→ **Available records**
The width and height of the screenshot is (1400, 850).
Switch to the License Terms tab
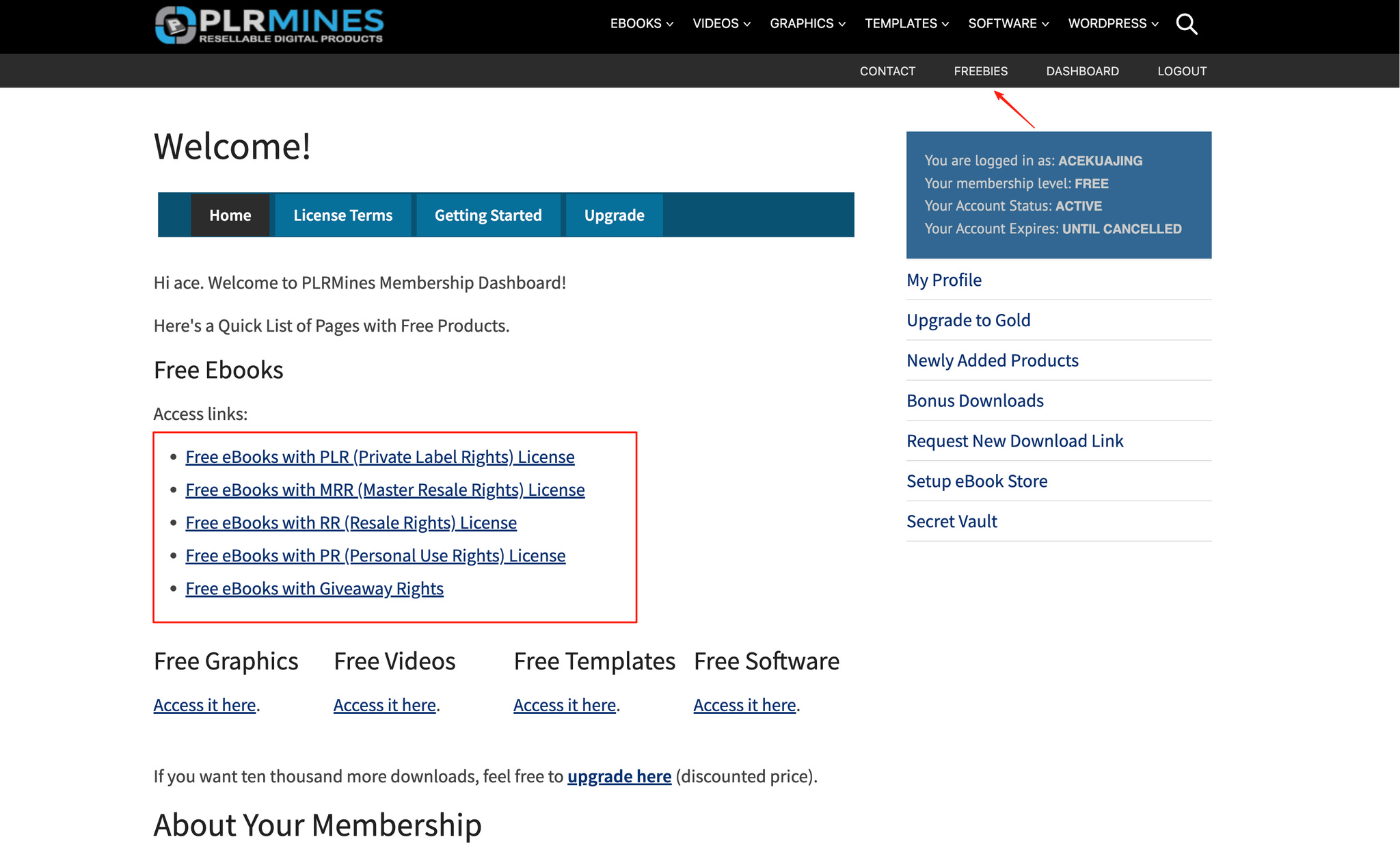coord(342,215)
--
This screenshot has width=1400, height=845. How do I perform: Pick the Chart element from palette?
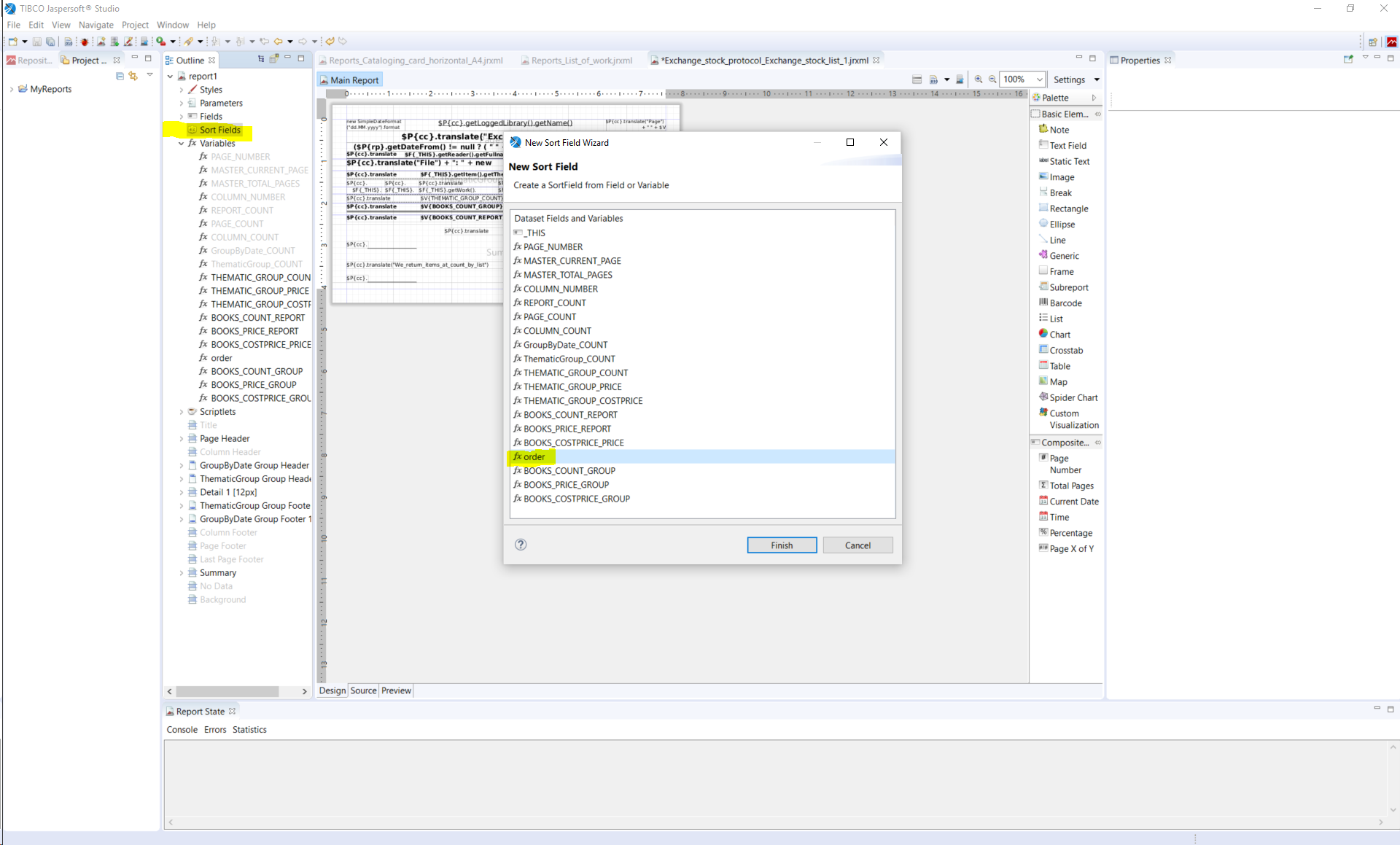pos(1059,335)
---
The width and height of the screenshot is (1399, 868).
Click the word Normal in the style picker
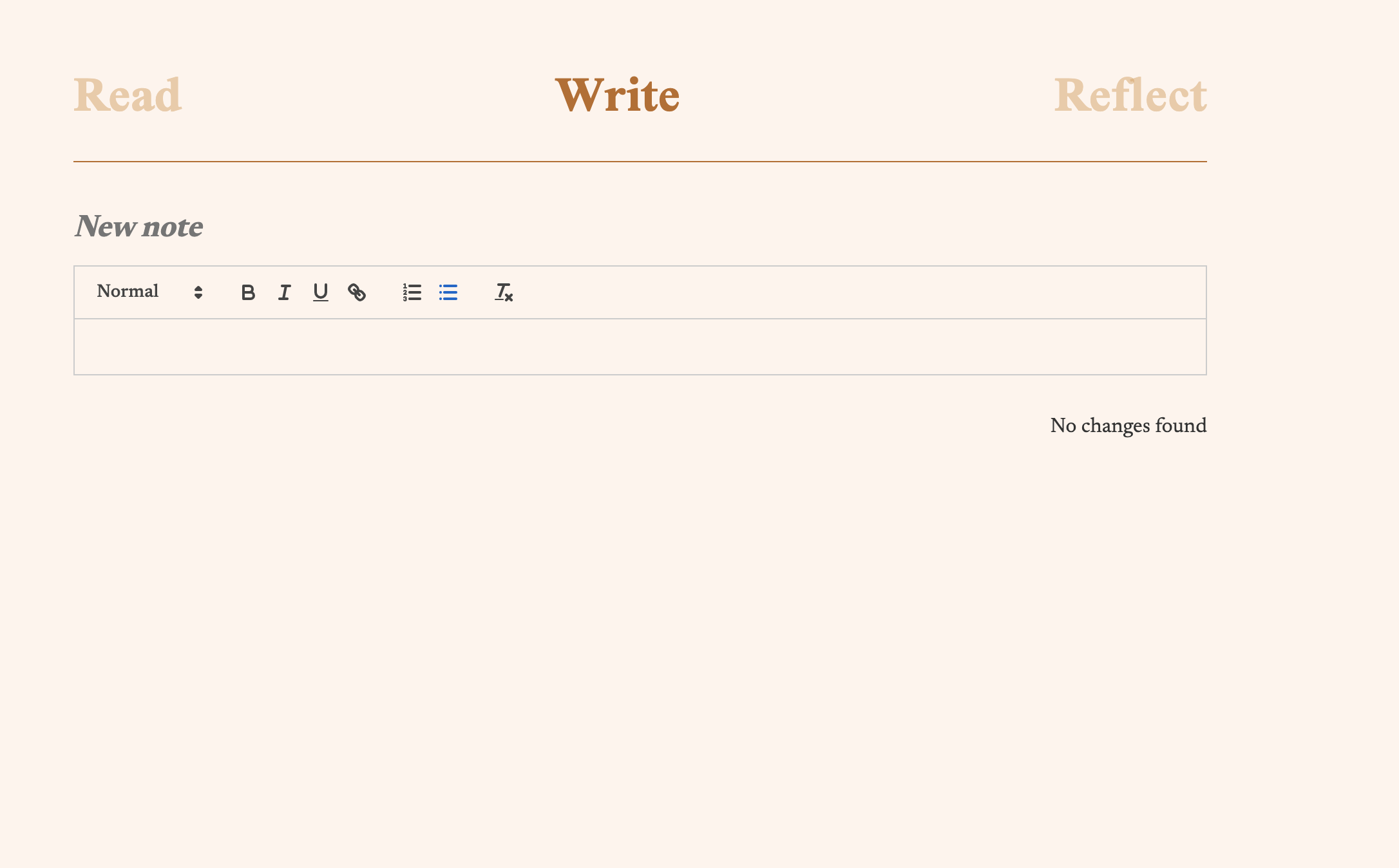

→ **Your goal**
The lines above starting at the one that contains "The width and height of the screenshot is (1399, 868)." and ending at the one that contains "Click the word Normal in the style picker" must be transcribed exactly, and no other lines may appear.

→ **Finished task**
The width and height of the screenshot is (1399, 868).
Click the word Normal in the style picker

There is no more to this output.